How to calculate 3 phase apparent power from voltage and current measurements

Thread Starter

wrt54gl

Joined Jul 20, 2015
6
Hello

I will be installing a PLC to monitor a 3 phase delta electrical service. I am installing current transducers to measure Ia, Ib, and Ic, and voltage transducers to measure Vab Vbc and Vca. I am not sure how to calculate the apparent power with these values as the system will not be perfectly balanced.
 

Hymie

Joined Mar 30, 2018
1,081
The mathematics of this are complicated where the loads are not balanced, and if you add phase shifts due to capacitive/inductive loading and variations between the phase voltages, things get extremely complicated.

Through my work I occasionally have need to make 3 phase power measurements using a Fluke power analyser – the instrument cost around £3k. I doubt you could achieve anywhere near reasonable accuracy using a PLC device.

Personally I would make the calculations assuming the loads are balanced and resistive with no phase shift. If you do that, you can consider that the power draw from each phase is the current multiplied by the phase line voltage to neutral.
 

Thread Starter

wrt54gl

Joined Jul 20, 2015
6
I am okay with the inaccuracy and am expecting it. I am only looking for apparent power.
My loads are all connected line to line so in the case a 400V service:
If Ia =100A , Ib = 100 A and Ic = 0A this would calculate to 230x100 + 230x100 + 230 x 0 = 46,000VA but in reality it would be 100A x 400V = 40,000VA.
Is it possible to calculate this with better accuracy than this? I should know, but I've been away from school to long!
 

Hymie

Joined Mar 30, 2018
1,081
In your extreme example of an unbalanced load, you would be reading 15% high using my proposed method.

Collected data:
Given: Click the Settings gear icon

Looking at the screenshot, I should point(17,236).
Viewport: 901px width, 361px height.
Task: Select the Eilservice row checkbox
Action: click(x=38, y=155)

● **EXERCISE REQUIREMENTS**
1. From the forum thread, reproduce the passage from "My loads are" up to and including "400V = 40,000VA." word for word.
2. According to the forum thread, by what percentage would the proposed calculation method read high in the extreme unbalanced load example?
These lines have no connection to the forum thread.

● **SOLUTIONS TO THE PROBLEMS**
1.
My loads are all connected line to line so in the case a 400V service:
If Ia =100A , Ib = 100 A and Ic = 0A this would calculate to 230x100 + 230x100 + 230 x 0 = 46,000VA but in reality it would be 100A x 400V = 40,000VA.

2. It would read 15% high.